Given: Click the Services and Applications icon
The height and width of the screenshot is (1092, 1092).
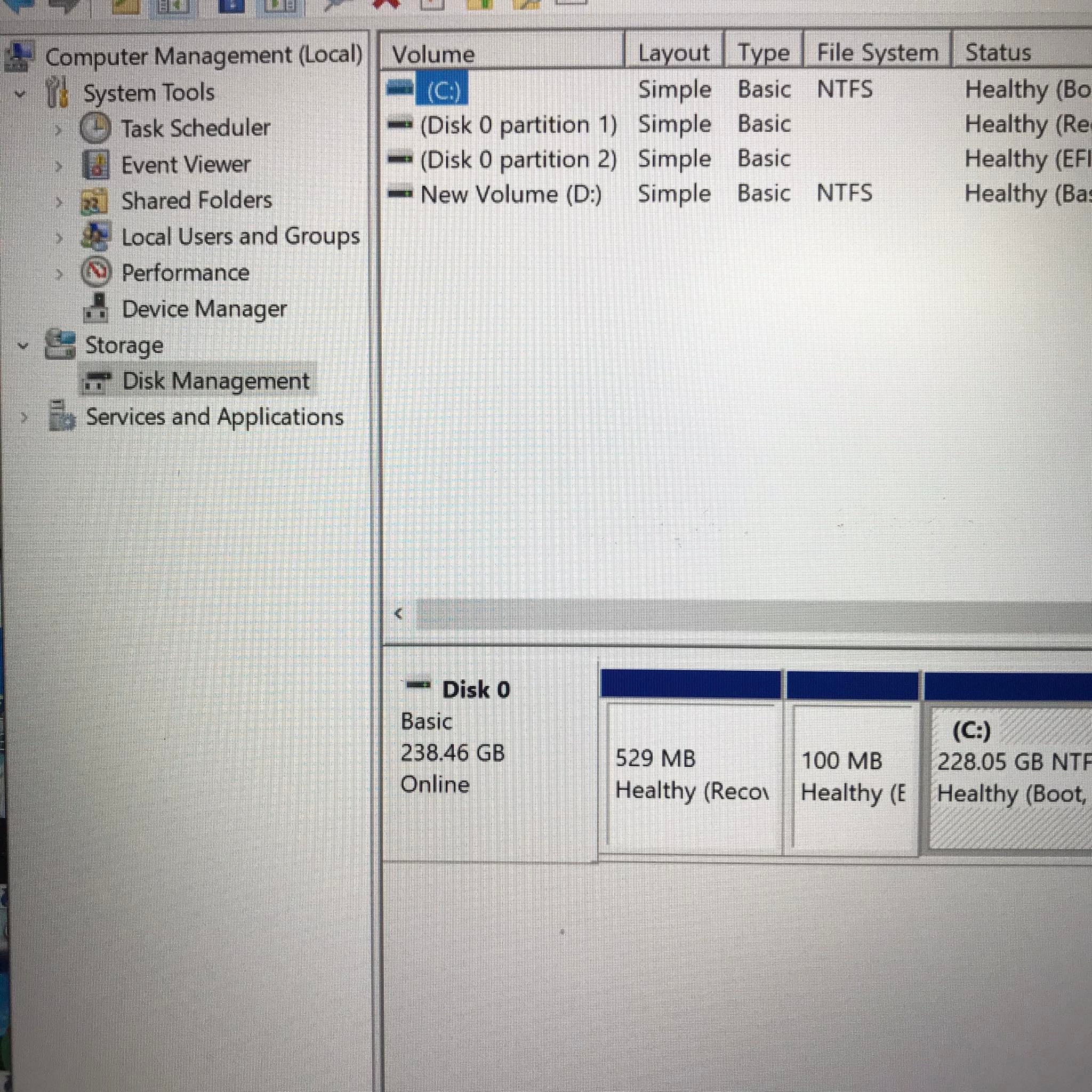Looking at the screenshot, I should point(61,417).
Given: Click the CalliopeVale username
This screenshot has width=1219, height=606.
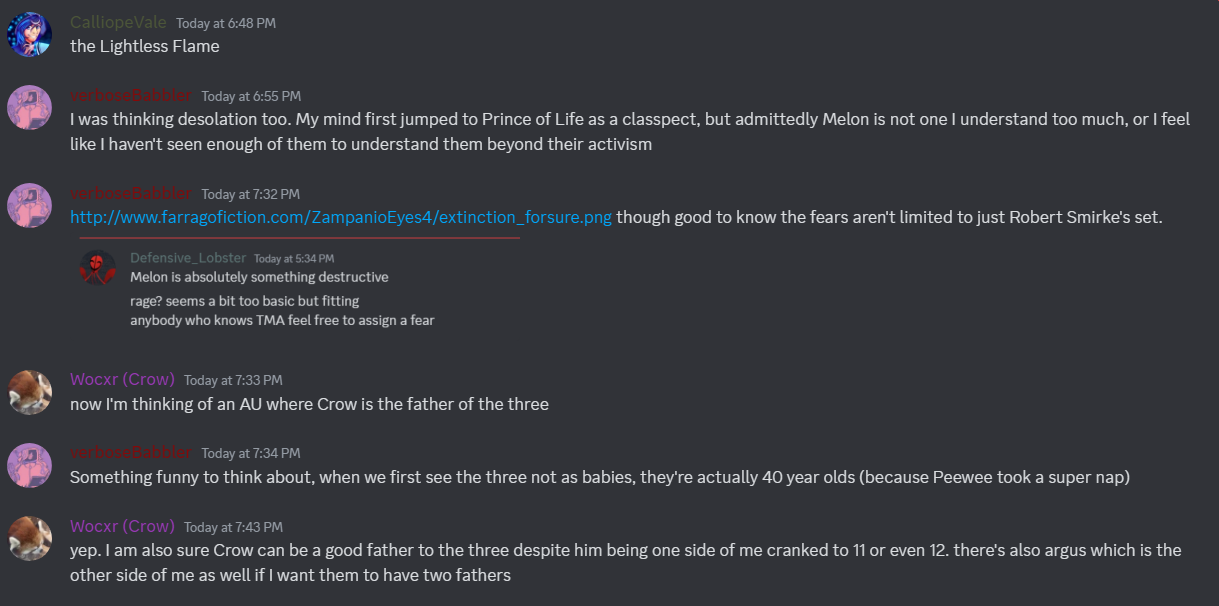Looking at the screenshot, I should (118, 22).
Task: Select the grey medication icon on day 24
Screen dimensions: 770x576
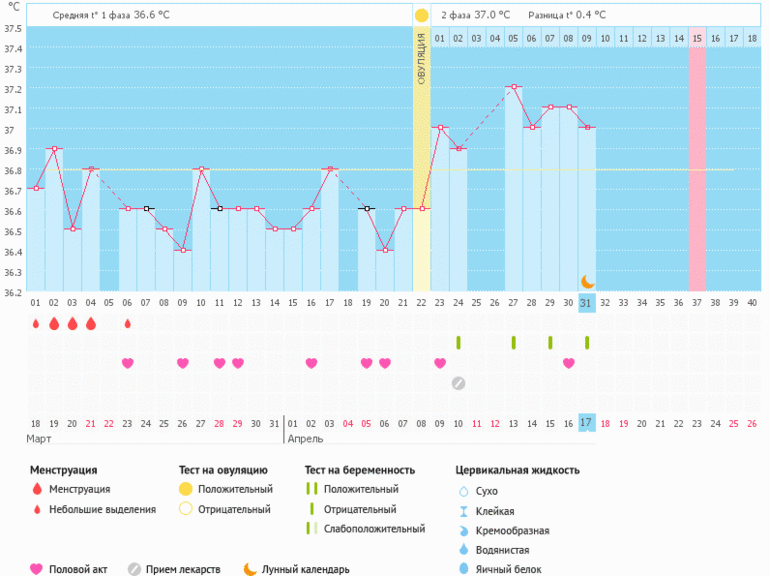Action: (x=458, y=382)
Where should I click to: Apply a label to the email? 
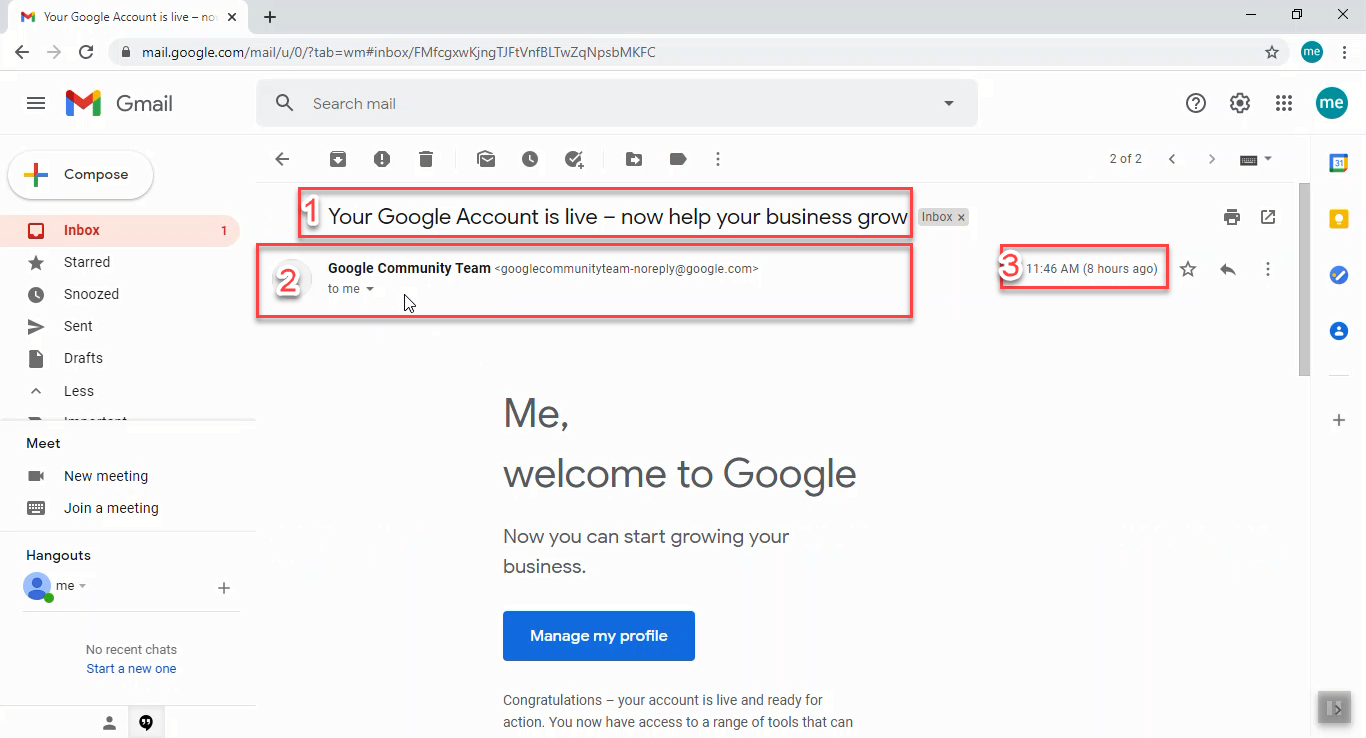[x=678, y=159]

* * * * * * *

### WHAT YOU ARE ASKED TO DO
Update the records by replacing every "Given" with "Instruction" and leaving everything else as it is. Write out all the records without the pictures.

### TASK SOLUTION
Instruction: Click the Services and Applications icon
The height and width of the screenshot is (1092, 1092).
Looking at the screenshot, I should point(61,417).
Instruction: Click the CalliopeVale username
This screenshot has width=1219, height=606.
Looking at the screenshot, I should (118, 22).
Task: Select the grey medication icon on day 24
Screen dimensions: 770x576
Action: (x=458, y=382)
Where should I click to: Apply a label to the email? 
[x=678, y=159]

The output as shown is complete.